Q611 Mr Chaytor: Over the last six years,
there has been an increase of about 125% in the prison education
budget. Do you think there has been an increase in volume and/or
quality commensurate with that 125% increase in cash?
Mr Narey: In terms of output,
very clearly, Mr Chaytor. In 1998 when we had the first serious
injection of money to expend on prison education, in terms of
basic skills qualifications, we could have got 2,000 a year. This
year, prisons will get about 60,000 basic skills qualifications.
I do not know what the figures were for work skills qualifications
but it is about 100,000. Measured by outputs which I think is
the best possible measure you can have as a rule of thumb, I think
we have more than matched the investment we have been given.

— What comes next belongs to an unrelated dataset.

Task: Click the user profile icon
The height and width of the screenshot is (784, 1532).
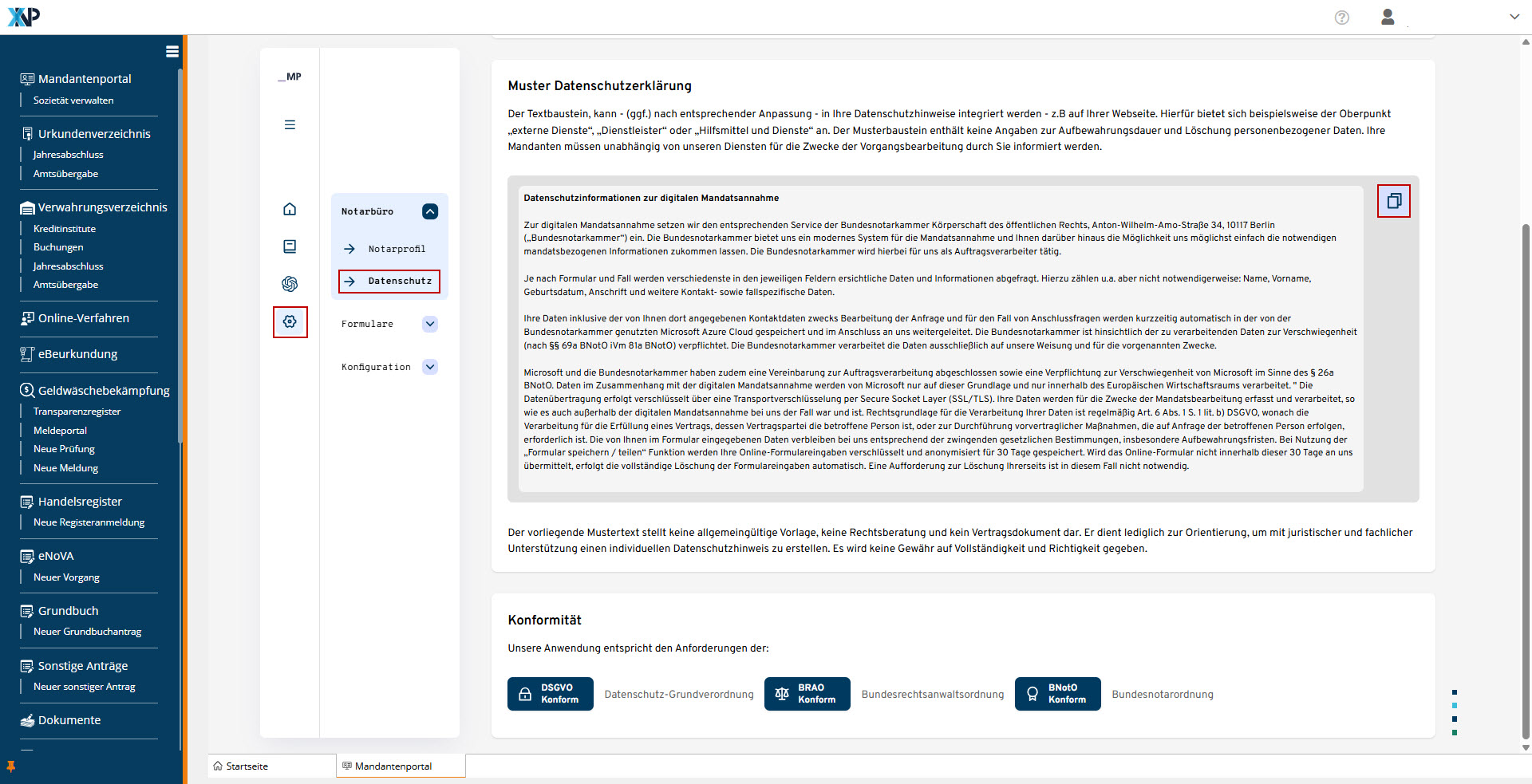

Chairman: Let us continue with contracting
arrangements.
Q612 Jonathan Shaw: Susan Pember, I understand
that you were the person who made the decision to axe Rex, put
Rex down; is that correct?
Ms Pember: I made the recommendations
but it was actually ministers' decisions and based on the recommendations
that we drew together. I cannot say that I personally took the
decision about Rex.
Q613 Jonathan Shaw: You put Rex's head
on the chopping block.
Ms Pember: No. It was a very balanced
approach with the support of both the DfES and the Home Office
at the time.
Q614 Jonathan Shaw: I would not expect
you to say anything else!
Ms Pember: I have only been a
civil servant for four years!
Q615 Jonathan Shaw: In taking this balanced
decision or recommendation to the Minister, did you say to the
Minister, "Minister, we have had this PWC report . . ."
Did it take years?
Ms Pember: Yes.
Q616 Jonathan Shaw: Did the Minister
ask, "How much did this cost?"
Ms Pember: Absolutely. We had
to put through a rationale to say, "Right, this exercise
has been going on for about 18 months, this is where we are now
and this is what you will get, this is how much it has cost. However,
the other side of the coin is that the learning and skills councils
are working in each of the areas and nationally; they have been
funded to provide learning for those in the community; they have
been funded to provide staff training for people who are teaching
post-16; we have the creation of NOMS coming on the cards in the
following year. This is the service we want in the future and,
if we carry on in the way we have been contracting through the
Rex process, we will not get what we need in the future."
Q617 Jonathan Shaw: You know what I am
going to ask you now and that is to answer my question. What was
the cost?
Ms Pember: I will need to find
the number for you. I was the person who contracted with PriceWaterhouseCoopers
who have been in at the beginning
Q618 Jonathan Shaw: This is quite a fundamental
issue. It is a reasonable question for this Committee to ask.
You had an 18 month process and you decided that you did not want
to go ahead with the recommendations of PWC, so what right
Mr Narey: We will find that figure.
Chairman: We will have that figure. [2]
Q619 Jonathan Shaw: Thank you very much
indeed.
Ms Pember: It was not in any form
of a deal breaker. It was not that extensive.